Between 2010 and 2011, researchers sent 12 weekly text messages to 158 pregnant women who were mostly poor, black, uninsured and had previously declined to receive a flu shot.

All expectant mothers received text reminders to take prenatal vitamins and to eat nutritious foods, but half of the women received messages to get vaccinated. Even with the additional encouragement, only around 30 percent in either group received flu shots in the study that appeared in the journal Obstetrics & Gynecology.

The U.S. Centers for Disease Control recommends all pregnant women get flu shots.

Though vaccination rates didn't change, most women (90 percent) said they enjoyed receiving the text messages and the majority (70 percent) said prenatal care was more satisfying with text message reminders.

Texting is moving past teenaged LOLs and into the doctor's office as physicians worldwide figure out how to use the 160-character messages as an inexpensive, private and convenient mode of communication to help patients.
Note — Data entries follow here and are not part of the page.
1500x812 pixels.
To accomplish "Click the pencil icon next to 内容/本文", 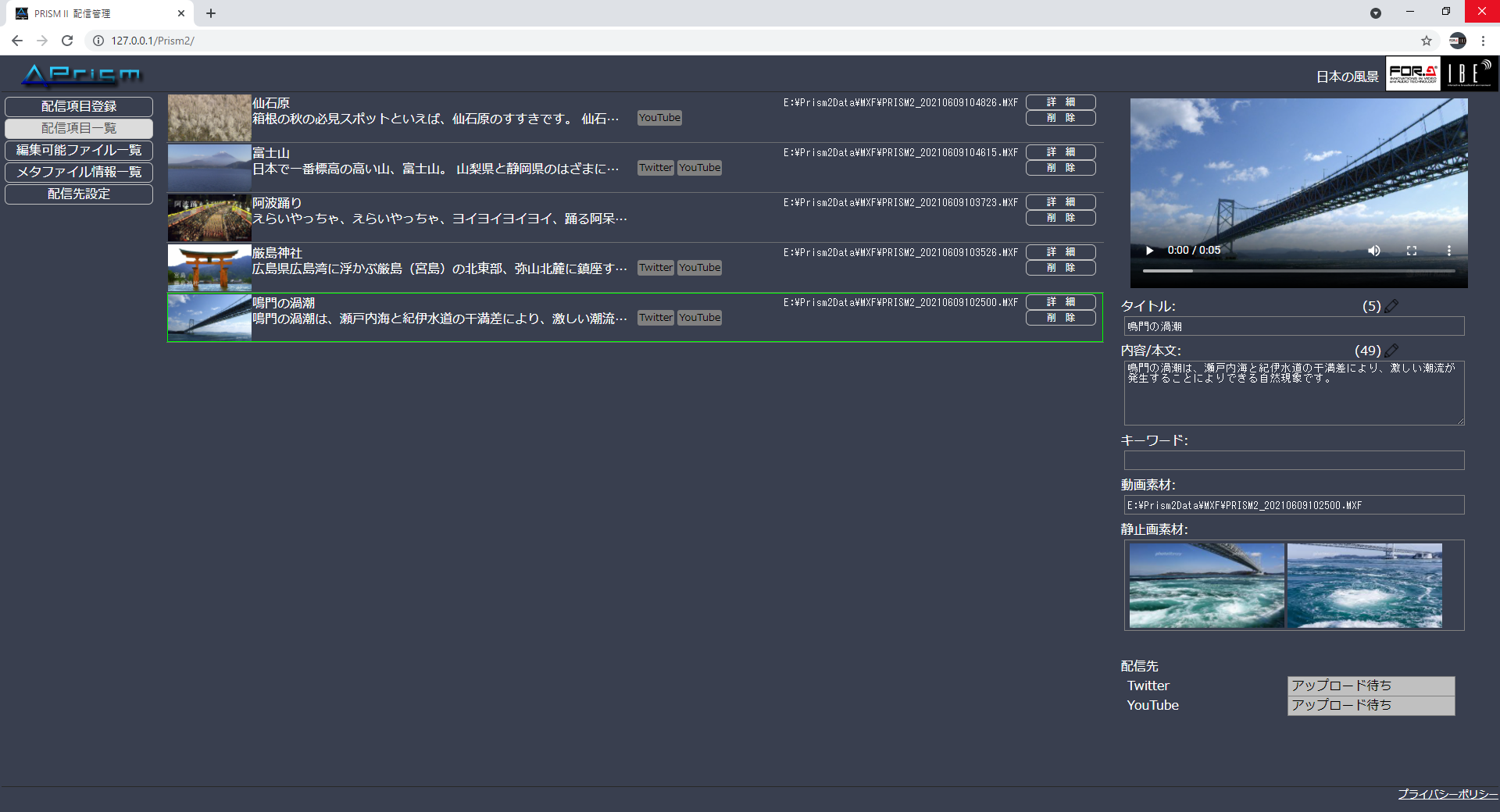I will tap(1391, 351).
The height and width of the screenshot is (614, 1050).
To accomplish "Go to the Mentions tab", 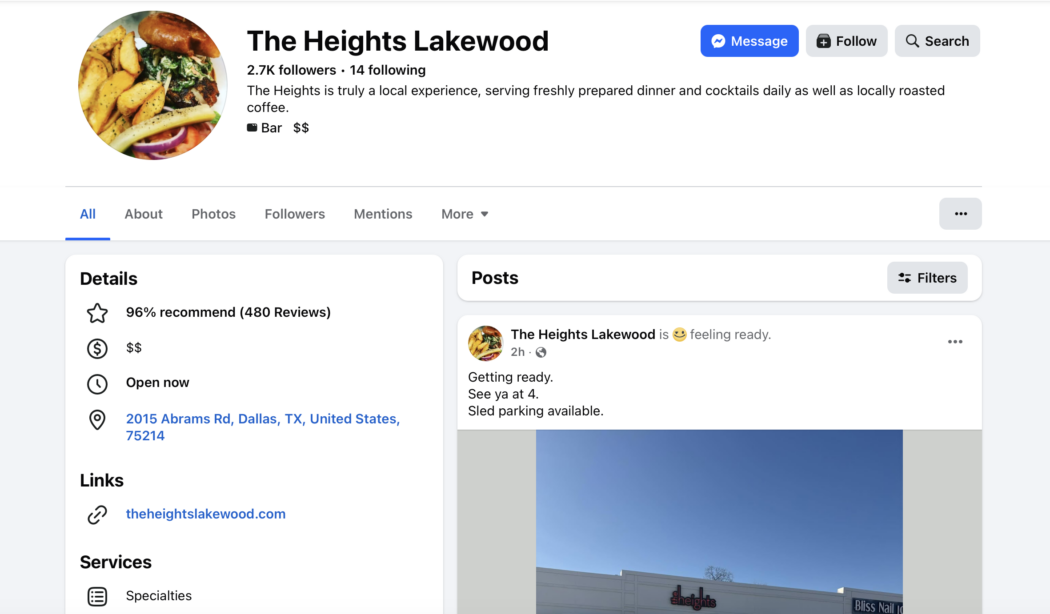I will coord(382,214).
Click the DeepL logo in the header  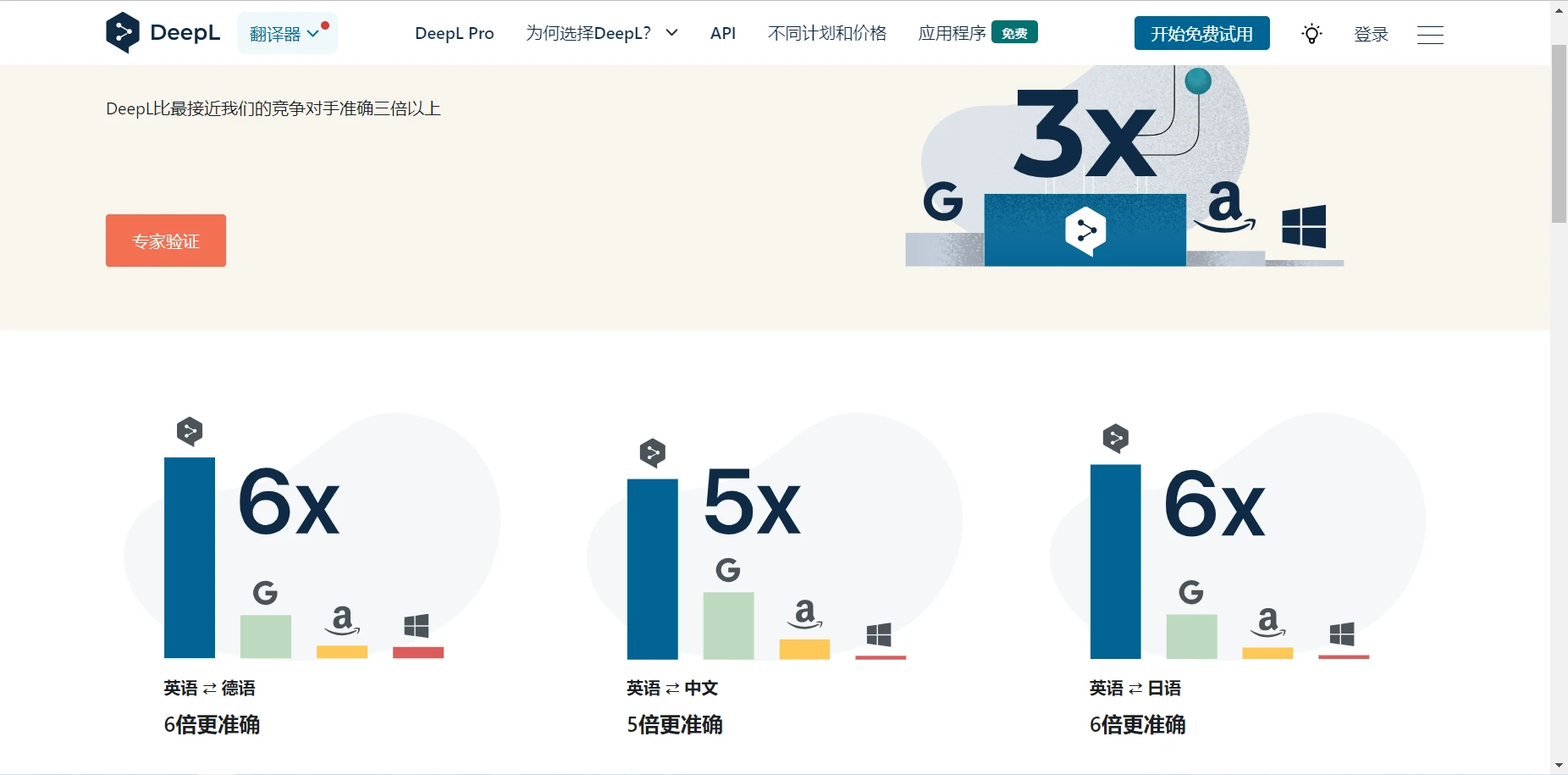tap(163, 33)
Studies have already shown that text reminders can help patients quit smoking, manage chronic illnesses like diabetes and follow through on some vaccinations.

However, an analysis of 42 clinical studies of text messages showed in January that text reminders only modestly increased patient attendance to their doctor's appointments.

"We really don't know the best way to harness the technology in order to communicate from provider to patient," said Carolyn Rose Ahlers-Schmidt, research associate professor at the University of Kansas School of Medicine - Wichita, who in her own work has found text reminders to new mothers don't increase vaccination rates in their newborns.

Instead of focusing on texting, clinics require a broader communication system so if a patient's cell phone is disconnected, an email is sent or if a text bounces back, an automated voice message is sent, said Ahlers-Schmidt, who was not involved in the current study

Texting may not have changed flu shot rates, Moniz said, because the pregnant study participants were particularly wary of side effects, didn't like shots, or had had a bad experience with the flu vaccine.

Successful texting efforts focused on participants who were willing to get vaccinated in the first place and needed booster shot reminders, Moniz said, unlike the unwilling pregnant women.

"This challenges us to be more creative in the way we do text messaging," said Keith Petrie, a professor of psychological medicine at the University of Auckland in New Zealand, who has found in his own research that text messages tailored to individual asthma patients can help increase medicine adherence.

"There's great potential for the technology to be used just as an alarm, which in the end can be quite annoying," Petrie, who was not involved in the current work, told Reuters Health.